Cafeteros Pro were a professional rugby union team based in Medellín, Colombia. The team was founded in 2020 to compete in Súper Liga Americana de Rugby finals series of the 2020 Súper Liga Americana de Rugby season, however the season was cancelled following the COVID-19 pandemic. The team however did join the competition full-time ahead of the 2021 Súper Liga Americana de Rugby season. Cafeteros Pro became the first professional rugby union team from Colombia.

==Beginnings==

Ahead of the 2021 season, Cafeteros Pro appointed Argentine Rodolfo Ambrosio as head coach. The team is set to have a budget of US$330,000 for their first season and their side will be a mixture of Colombian professional players and Argentine professional players. The team along with the Paraguayan SLAR side Olímpia Lions will have priority of drafting Argentine players, with there being an excess of Argentine players due to the Argentine Jaguares side departing Super Rugby. On 4 January 2021, it was announced that 10 Argentine players had been drafted to the side. In the longer term the team is hoping to become a Colombian-centric team, with 90% of the players to be Colombians.
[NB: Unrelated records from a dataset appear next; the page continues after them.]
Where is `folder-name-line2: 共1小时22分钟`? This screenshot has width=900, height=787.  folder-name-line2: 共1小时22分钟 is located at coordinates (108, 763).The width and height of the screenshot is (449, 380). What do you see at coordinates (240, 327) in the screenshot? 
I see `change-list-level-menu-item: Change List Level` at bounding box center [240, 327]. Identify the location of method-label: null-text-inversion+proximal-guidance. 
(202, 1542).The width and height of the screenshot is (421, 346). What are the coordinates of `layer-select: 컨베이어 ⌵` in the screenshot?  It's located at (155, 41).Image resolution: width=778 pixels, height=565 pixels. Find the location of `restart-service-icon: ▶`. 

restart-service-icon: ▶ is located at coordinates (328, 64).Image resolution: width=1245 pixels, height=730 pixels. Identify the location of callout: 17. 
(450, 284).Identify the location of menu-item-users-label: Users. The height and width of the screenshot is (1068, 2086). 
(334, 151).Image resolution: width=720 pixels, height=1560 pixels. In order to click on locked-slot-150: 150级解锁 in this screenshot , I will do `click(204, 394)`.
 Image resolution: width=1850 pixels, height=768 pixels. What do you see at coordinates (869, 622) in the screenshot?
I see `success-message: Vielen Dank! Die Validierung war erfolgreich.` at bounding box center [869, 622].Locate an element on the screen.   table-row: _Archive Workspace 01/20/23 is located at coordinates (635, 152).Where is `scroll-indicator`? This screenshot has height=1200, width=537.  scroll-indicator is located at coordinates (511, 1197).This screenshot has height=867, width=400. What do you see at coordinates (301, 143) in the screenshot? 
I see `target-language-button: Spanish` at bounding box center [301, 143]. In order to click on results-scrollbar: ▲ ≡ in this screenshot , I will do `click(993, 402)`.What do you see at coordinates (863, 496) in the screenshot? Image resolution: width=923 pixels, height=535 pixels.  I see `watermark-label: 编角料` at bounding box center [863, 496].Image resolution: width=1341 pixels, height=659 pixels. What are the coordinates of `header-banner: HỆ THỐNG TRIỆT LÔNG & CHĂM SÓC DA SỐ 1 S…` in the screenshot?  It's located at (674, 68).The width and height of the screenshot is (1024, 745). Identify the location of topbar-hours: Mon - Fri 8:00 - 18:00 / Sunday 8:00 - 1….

Ahead of the 2021 season, there were seven Colombian players playing professional rugby in foreign leagues: Brayan Campiño and Andrés Zafra (both playing in France), Julio Cesar Giraldo (who played for American side Rugby United New York in the 2020 Major League Rugby season), Giovanni Carvajal, Diver Ceballos and Danny Giraldo (who all played for the Uruguayan side Peñarol in the 2020 SLAR) and Johan Larrota.

==Stadium==
The Cafeteros Pro have yet to announce their stadium or stadia in Medellín ahead of the 2021 Súper Liga Americana de Rugby season.